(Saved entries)

────────────────

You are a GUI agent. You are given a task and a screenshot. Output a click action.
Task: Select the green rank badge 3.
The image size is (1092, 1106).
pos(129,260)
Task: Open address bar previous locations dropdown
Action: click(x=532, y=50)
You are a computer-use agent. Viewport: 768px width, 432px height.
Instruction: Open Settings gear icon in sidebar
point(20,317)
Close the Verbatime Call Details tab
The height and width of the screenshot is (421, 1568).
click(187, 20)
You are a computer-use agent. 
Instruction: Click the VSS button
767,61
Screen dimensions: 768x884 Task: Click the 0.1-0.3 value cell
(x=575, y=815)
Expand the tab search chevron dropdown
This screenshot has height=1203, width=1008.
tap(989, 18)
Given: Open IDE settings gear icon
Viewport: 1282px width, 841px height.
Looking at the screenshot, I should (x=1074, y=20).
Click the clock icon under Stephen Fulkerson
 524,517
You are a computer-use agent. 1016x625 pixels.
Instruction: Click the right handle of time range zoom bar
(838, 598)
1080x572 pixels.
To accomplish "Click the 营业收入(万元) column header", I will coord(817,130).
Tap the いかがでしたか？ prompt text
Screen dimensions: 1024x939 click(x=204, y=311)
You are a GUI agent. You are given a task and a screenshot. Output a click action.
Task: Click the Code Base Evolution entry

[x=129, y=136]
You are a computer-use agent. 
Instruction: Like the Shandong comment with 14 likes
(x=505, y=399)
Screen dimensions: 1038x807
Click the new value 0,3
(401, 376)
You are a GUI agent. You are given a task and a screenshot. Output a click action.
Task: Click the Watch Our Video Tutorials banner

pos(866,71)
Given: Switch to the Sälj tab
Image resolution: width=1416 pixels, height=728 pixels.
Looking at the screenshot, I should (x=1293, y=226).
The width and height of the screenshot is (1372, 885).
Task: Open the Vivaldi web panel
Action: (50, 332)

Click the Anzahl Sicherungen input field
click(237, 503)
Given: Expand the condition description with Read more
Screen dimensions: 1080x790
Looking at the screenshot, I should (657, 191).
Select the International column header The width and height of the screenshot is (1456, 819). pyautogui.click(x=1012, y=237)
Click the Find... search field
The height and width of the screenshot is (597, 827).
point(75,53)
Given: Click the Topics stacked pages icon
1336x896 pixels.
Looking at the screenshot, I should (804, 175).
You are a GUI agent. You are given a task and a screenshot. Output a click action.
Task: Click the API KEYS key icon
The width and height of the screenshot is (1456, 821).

────────────────

■ **WHAT TO PRODUCE**
What is the number of lines in the records that hold "header"? Give the number by itself.

■ **ANSWER TO THIS EXERCISE**
2